There is currently a robust market for hacking tools that can break into phones. Some companies like Zerodium and Crowdfence are publicly offering millions of dollars for clickless exploits.

And hacking companies that sell mobile device hacking services to governments and law enforcement agencies have proliferated in recent years. The best known is the Israel-based NSO group, which spyware researchers say has been used around the world to break into the phones of human rights activists, journalists and even Catholic clergy. .

The NSO Group is at the center of recent revelations from a media consortium that reported that the company’s spyware tool, Pegasus, was used in 37 successful or attempted phone hacks by business executives, human rights activists and others, according to the Washington Post.

The company is also being sued in the United States by Facebook for allegedly targeting some 1,400 users of its WhatsApp encrypted messaging service with a clickless exploit.

NSO Group has stated that it only sells its spyware to “approved government agencies” for use against terrorists and serious criminals. The company did not respond to a request for comment.

NSO’s spyware persistence was a selling point for the company. Several years ago, its US-based grant offered law enforcement a phone hacking tool that would survive even a factory reset of a phone, according to documents obtained by Vice News.

But Marczak, who has followed NSO group activists closely for years, said it appears the company is first starting to use clickless exploits that forgo persistence around 2019.

He said victims in the WhatsApp case would see an incoming call for a few rings before the spyware was installed.
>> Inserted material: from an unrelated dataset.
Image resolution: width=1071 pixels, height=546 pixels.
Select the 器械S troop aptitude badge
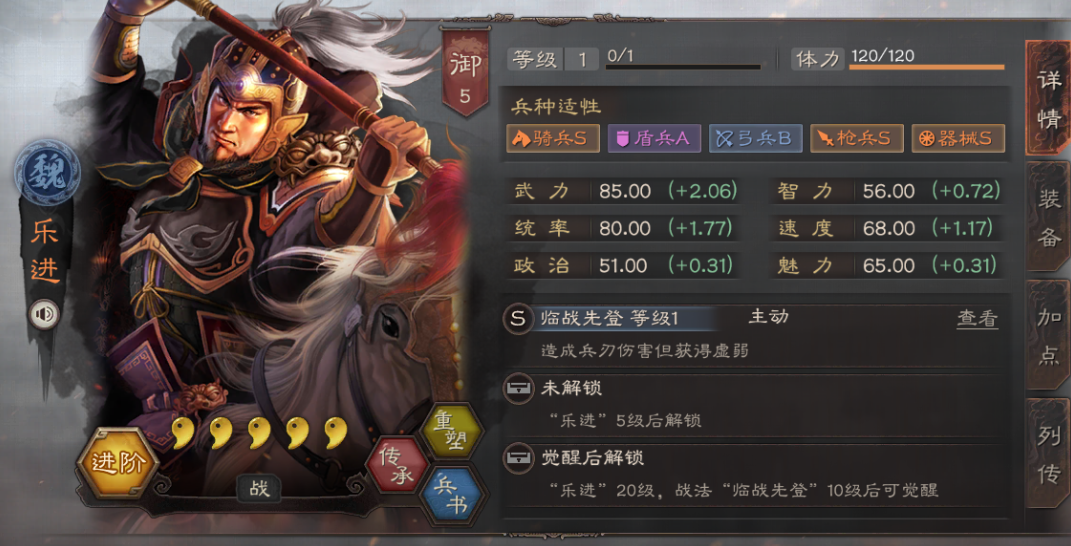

In 2020, Marczak and Citizen Lab unveiled another clickless hack attributed to NSO Group that targeted several Al Jazeera journalists. In this case, the hackers used Apple’s iMessage SMS service.

“There was nothing that none of the targets reported seeing on their screen. Thus, it was both completely invisible and required no user interaction, ”said Marczak.

With such a powerful tool at their disposal, Marczak said restarting your phone would do little to stop determined hackers. Once you’ve restarted, they might just send out another zero-click.

“It’s kind of a different model, it’s re-infection persistence,” he said.

The NSA guide also recognizes that restarting a phone only sometimes works. The agency’s guide to mobile devices has even simpler advice to really make sure that hackers don’t secretly turn on your phone’s camera or microphone to check you in: don’t take it with you.